Sehr geehrte Damen und Herren,

indem Russland seine große Verantwortung für die Ereignisse in der Welt begreift, wird es auch weiter eine positive und harmonisierende Rolle in den internationalen Angelegenheiten spielen, sich um die Sicherung der Unteilbarkeit der Sicherheit in allen ihren Dimensionen bemühen. Wir werden auch weiter zur friedlichen politischen bzw. diplomatischen Regelung von zahlreichen regionalen Krisen und Konflikten beitragen, ob im Südkaukasus, im postsowjetischen Raum generell, im Nahen Osten oder in anderen Regionen der Welt. Dabei sind wir immer für Zusammenwirken mit allen Ländern offen, die bereit sind, im Sinne der Völkerrechtsprinzipien zu kooperieren, insbesondere unter Berücksichtigung der Interessen und Besorgnisse voneinander. Wir sind überzeugt: heutzutage, wenn der Wohlstand aller Einwohner der Erde – unsere gemeinsames Zuhause – in Gefahr schwebt, bekommt die Stütze auf diese Werte eine besondere Bedeutung.

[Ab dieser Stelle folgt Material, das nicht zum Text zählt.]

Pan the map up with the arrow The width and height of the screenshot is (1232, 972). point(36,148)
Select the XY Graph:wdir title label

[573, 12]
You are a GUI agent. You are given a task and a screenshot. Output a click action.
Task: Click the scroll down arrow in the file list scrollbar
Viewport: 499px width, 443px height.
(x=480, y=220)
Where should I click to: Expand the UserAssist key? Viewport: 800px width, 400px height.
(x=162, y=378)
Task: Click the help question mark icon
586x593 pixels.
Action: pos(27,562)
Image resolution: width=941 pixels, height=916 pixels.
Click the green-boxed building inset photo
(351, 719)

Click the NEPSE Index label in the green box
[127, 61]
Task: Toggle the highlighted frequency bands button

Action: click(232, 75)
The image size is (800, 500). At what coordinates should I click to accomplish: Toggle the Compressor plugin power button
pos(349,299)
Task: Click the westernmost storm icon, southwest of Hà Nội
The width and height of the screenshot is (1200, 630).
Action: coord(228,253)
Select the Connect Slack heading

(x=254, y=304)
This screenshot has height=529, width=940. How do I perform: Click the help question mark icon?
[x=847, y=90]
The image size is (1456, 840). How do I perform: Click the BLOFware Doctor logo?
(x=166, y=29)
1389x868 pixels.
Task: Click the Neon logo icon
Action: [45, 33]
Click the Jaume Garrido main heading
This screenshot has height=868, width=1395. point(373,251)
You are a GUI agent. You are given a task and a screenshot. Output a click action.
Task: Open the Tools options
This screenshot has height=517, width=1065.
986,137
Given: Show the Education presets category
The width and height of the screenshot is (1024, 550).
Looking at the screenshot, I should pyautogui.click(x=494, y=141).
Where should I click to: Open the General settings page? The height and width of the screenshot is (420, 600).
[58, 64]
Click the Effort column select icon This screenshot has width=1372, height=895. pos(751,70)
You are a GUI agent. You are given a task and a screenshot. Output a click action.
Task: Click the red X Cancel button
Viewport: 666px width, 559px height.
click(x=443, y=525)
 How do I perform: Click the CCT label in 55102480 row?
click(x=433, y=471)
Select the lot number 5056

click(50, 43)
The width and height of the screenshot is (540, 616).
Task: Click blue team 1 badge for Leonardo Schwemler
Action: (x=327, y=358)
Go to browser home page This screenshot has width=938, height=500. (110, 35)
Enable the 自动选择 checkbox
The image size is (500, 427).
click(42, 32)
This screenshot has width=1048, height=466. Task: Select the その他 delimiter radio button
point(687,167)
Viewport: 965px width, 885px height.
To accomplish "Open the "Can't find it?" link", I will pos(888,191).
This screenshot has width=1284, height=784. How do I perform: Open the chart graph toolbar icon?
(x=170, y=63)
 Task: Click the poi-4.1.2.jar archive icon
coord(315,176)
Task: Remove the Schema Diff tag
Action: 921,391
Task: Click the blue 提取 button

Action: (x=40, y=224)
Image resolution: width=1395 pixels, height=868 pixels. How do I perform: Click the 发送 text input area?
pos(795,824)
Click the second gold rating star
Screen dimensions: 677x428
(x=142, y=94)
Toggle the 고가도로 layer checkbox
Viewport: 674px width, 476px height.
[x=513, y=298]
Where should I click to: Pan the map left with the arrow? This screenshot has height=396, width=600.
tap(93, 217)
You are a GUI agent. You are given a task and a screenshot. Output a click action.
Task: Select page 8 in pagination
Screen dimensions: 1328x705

Das gilt voll und ganz für den Asien-Pazifik-Raum. Wie Präsident Putin beim jüngsten Ostasiatischen Gipfel sagte, plädiert unser Land konsequent für die Förderung der Atmosphäre des konstruktiven Zusammenwirkens in dieser Region, für Festigung der Stabilität, insbesondere im militärpolitischen Bereich. So verhängte Russland einseitig ein Moratorium auf Aufstellung von Mittel- und Kurzstreckenraketen im Asien-Pazifik-Raum und anderen Regionen der Welt, solange die USA auf solche Maßnahmen verzichten werden, solange es dort keine solchen Systeme der USA gibt. Ich bestätige hiermit unsere Offenheit für den Dialog zu diesem Thema mit allen interessierten Ländern.

Natürlich werden wir uns auch künftig an den globalen und regionalen Bemühungen bei der Covid-19-Bekämpfung beteiligen – natürlich unter Berücksichtigung der zentralen, koordinierenden Rolle der Weltgesundheitsorganisation. Wir werden weiterhin die Länder und Menschen unterstützen, die darunter gelitten haben, sowohl in bilateralen Formaten als auch im Rahmen von multilateralen Strukturen. Wir haben unseren Partnern etwas zu bieten. In Russland wurde der erste Anti-Corona-Impfstoff (Sputnik V) entwickelt, und er wird auch verwendet. Es wurde bereits ein zweiter Impfstoff registriert, bald wird auch ein dritter registriert werden. Wir sind bereit, mit allen interessierten Ländern Erfahrungen zu tuschen und zu kooperieren.

Sehr geehrte Damen und Herren,

heutzutage, da die Welt sehr turbulente Zeiten erleben muss, sollte der Dialog nicht eingeschränkt, sondern intensiviert werden. In diesem Zusammenhang lässt sich die Bedeutung von verschiedenen internationalen Plattformen kaum überschätzen, wo Vertreter von politischen, wirtschaftlichen und wissenschaftlichen Eliten frei Meinungen austauschen und gemeinsam nach Lösungen der vor der Weltgemeinschaft stehenden Aufgaben suchen können. Ich bin mir sicher, dass auch dieses Treffen, das sehr rechtzeitig stattfindet und sehr nützlich ist, seinen Beitrag dazu leisten wird.

Zum Schluss möchte ich Ihnen eine erfolgreiche Diskussion und alles Gute wünschen. Bleiben Sie gesund!